##### RECORDS FOR THE EXERCISE

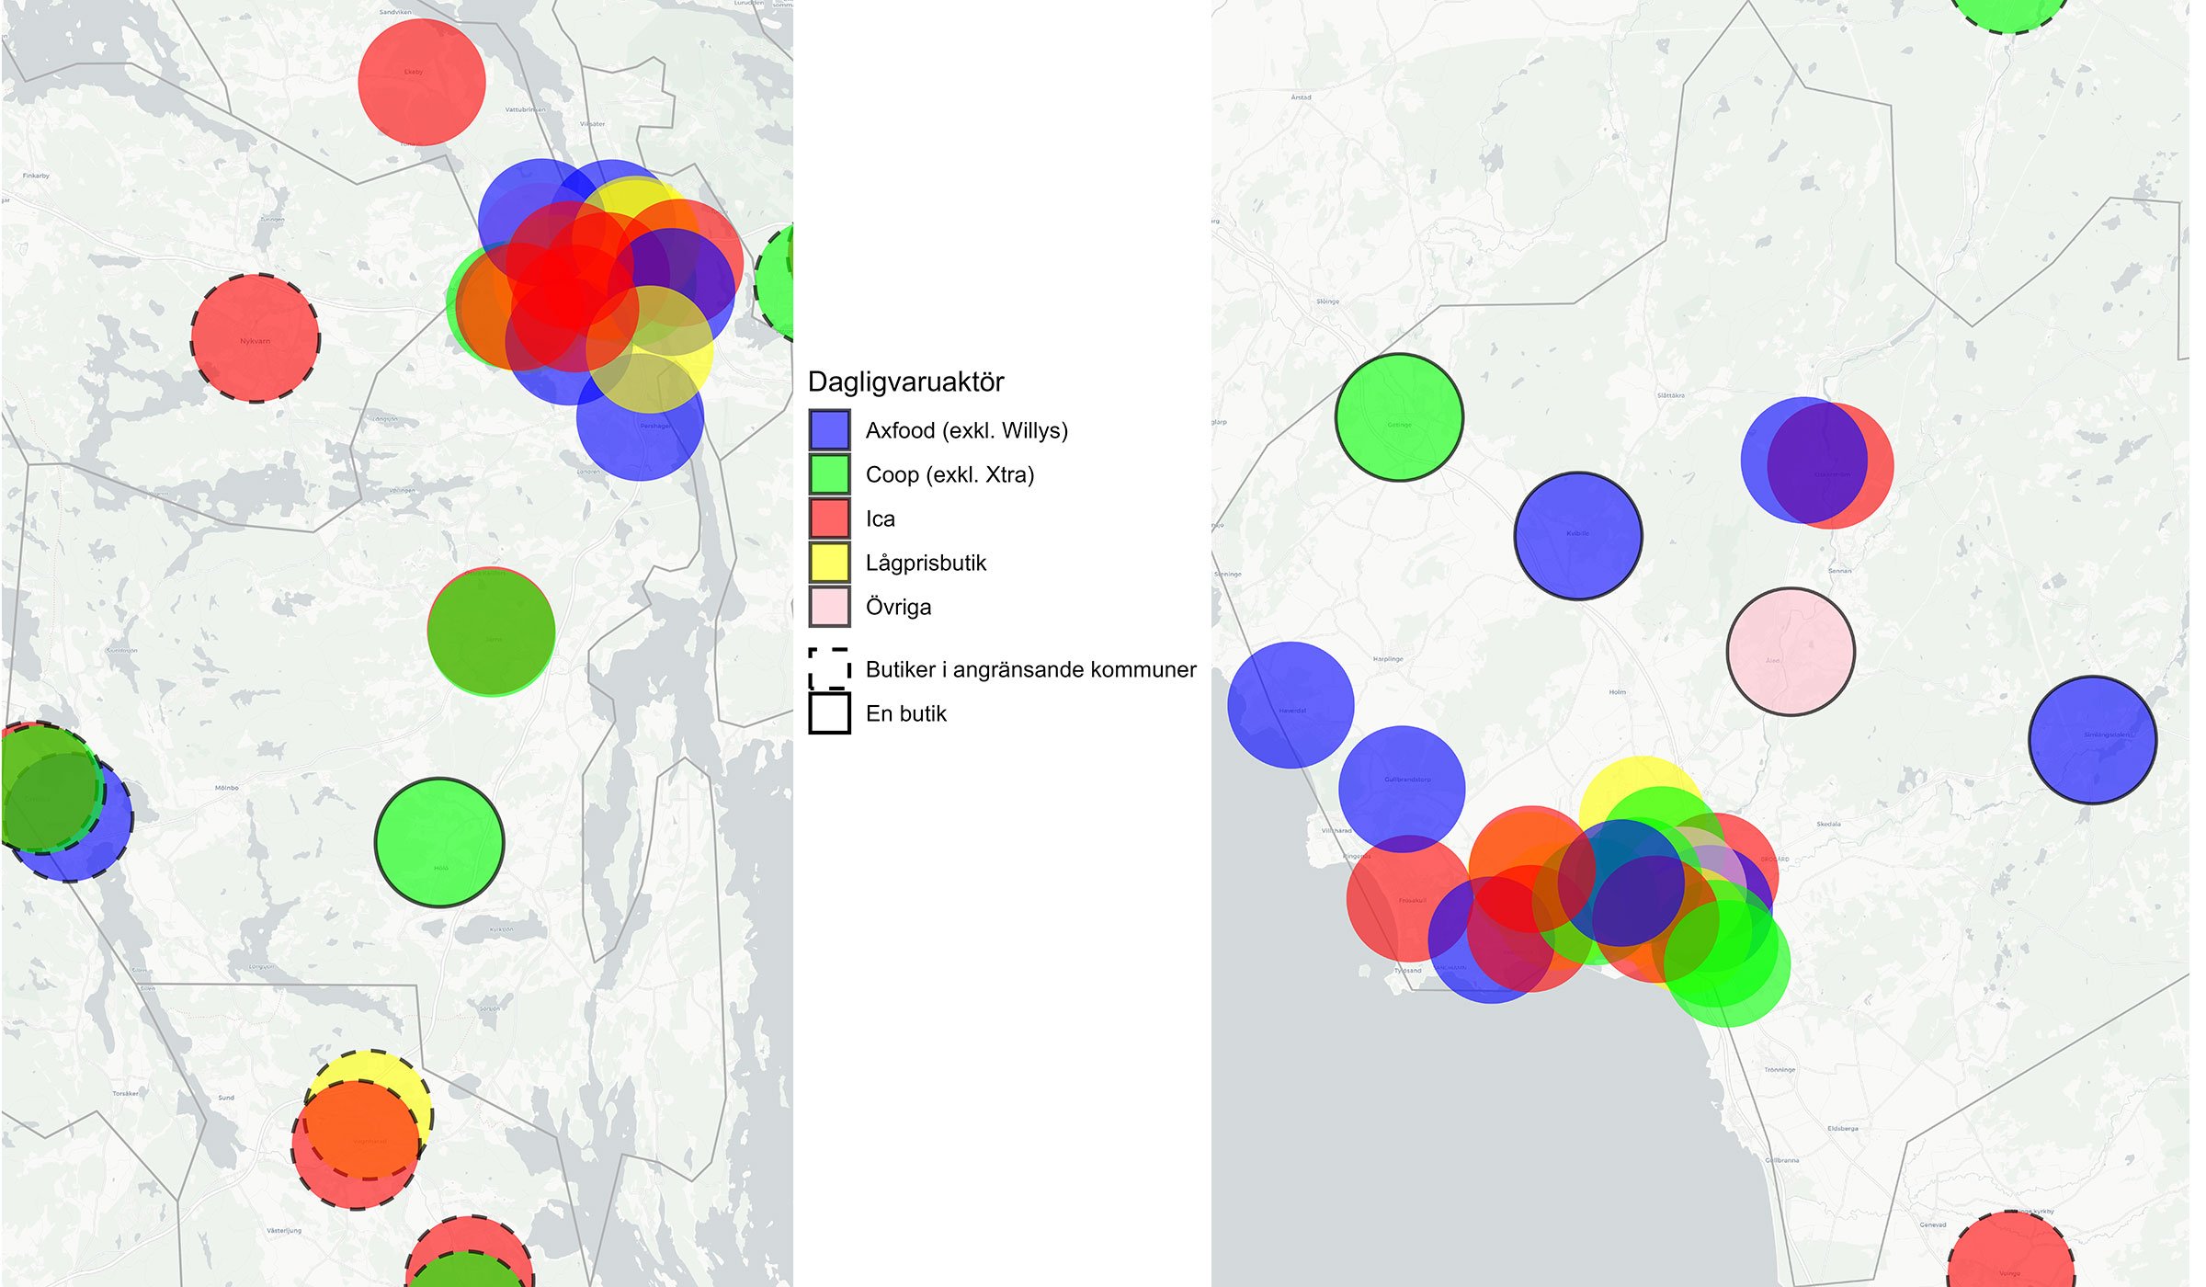Click the 'Dagligvaruaktör' legend title
The height and width of the screenshot is (1287, 2206).
[905, 382]
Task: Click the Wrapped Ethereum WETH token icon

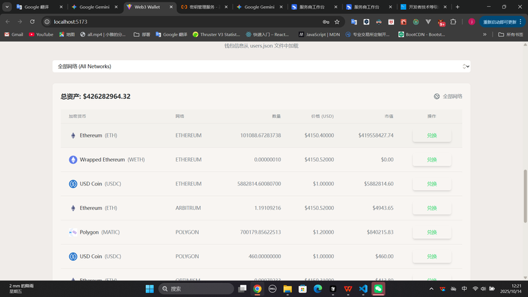Action: (x=73, y=160)
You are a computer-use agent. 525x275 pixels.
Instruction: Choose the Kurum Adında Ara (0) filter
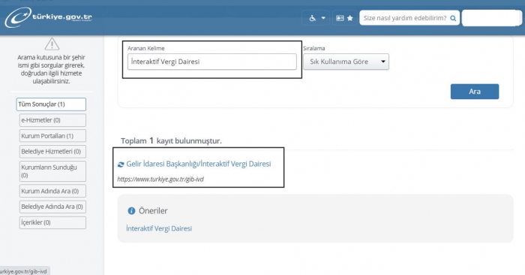[53, 191]
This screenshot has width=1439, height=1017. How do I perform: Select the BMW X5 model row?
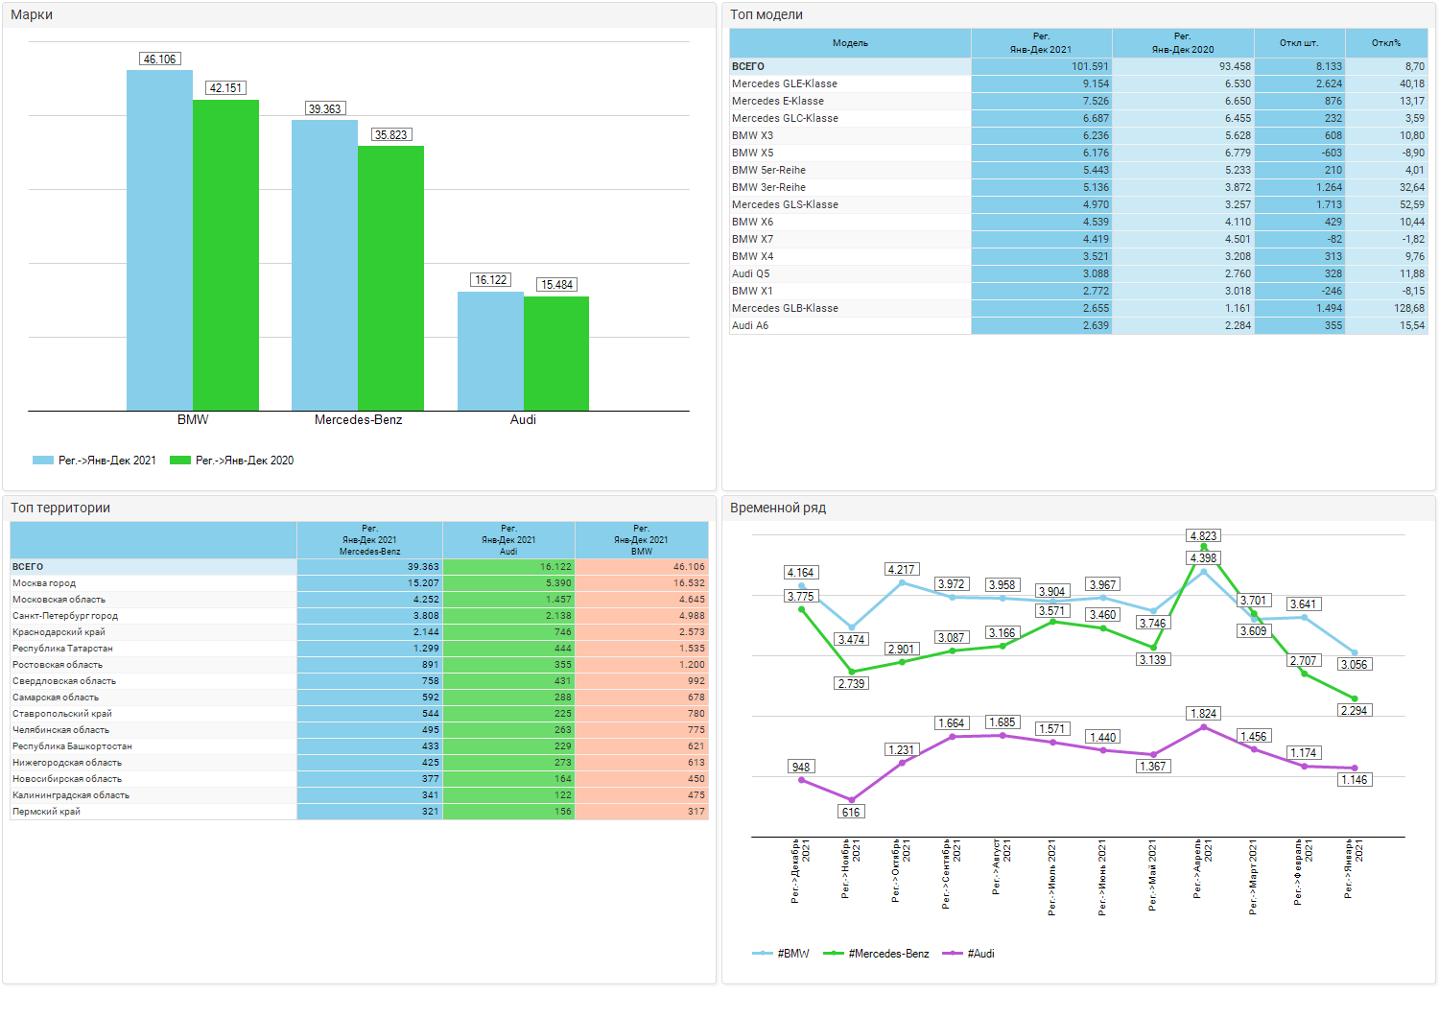[1078, 153]
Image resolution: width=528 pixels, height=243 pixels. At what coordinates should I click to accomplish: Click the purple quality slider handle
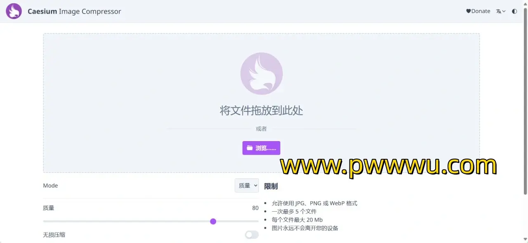tap(213, 222)
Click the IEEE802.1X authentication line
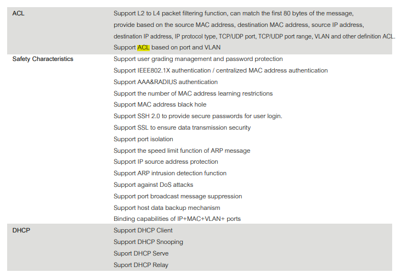 pyautogui.click(x=220, y=70)
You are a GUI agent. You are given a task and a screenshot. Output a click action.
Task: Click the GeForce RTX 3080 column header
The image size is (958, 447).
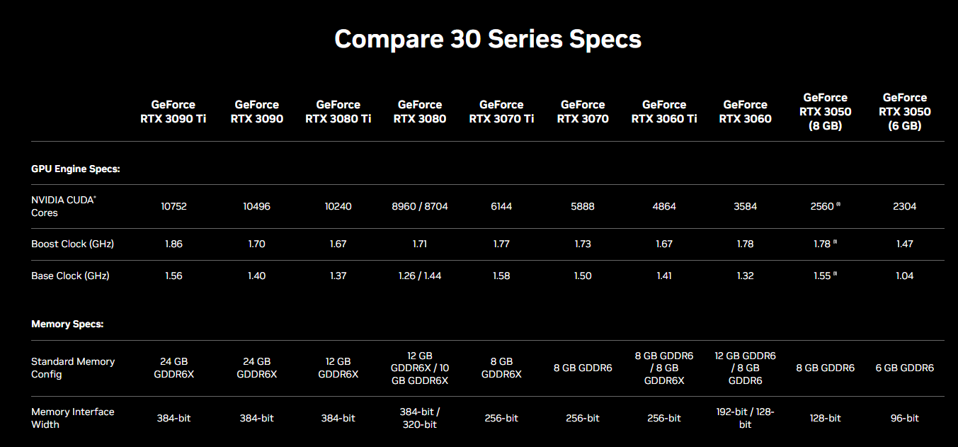pyautogui.click(x=420, y=111)
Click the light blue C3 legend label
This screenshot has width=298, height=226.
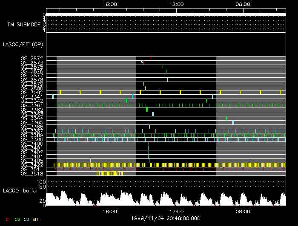click(27, 220)
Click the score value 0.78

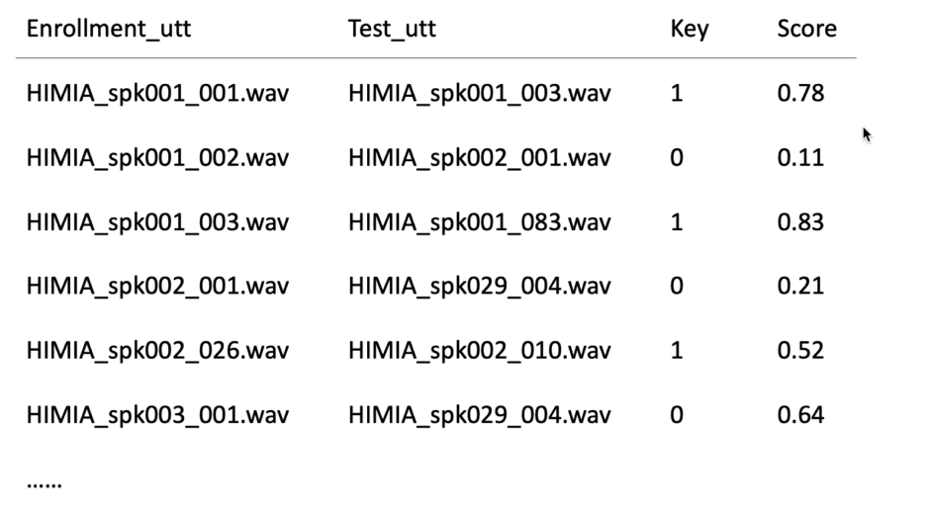pyautogui.click(x=800, y=94)
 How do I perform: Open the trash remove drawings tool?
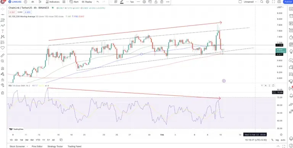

##########

Identify every line in the items that contains the word "perform", and copy each of those lines.

This screenshot has width=1439, height=1017. How do I perform: Select the BMW X5 model row?
 How do I perform: Open the trash remove drawings tool?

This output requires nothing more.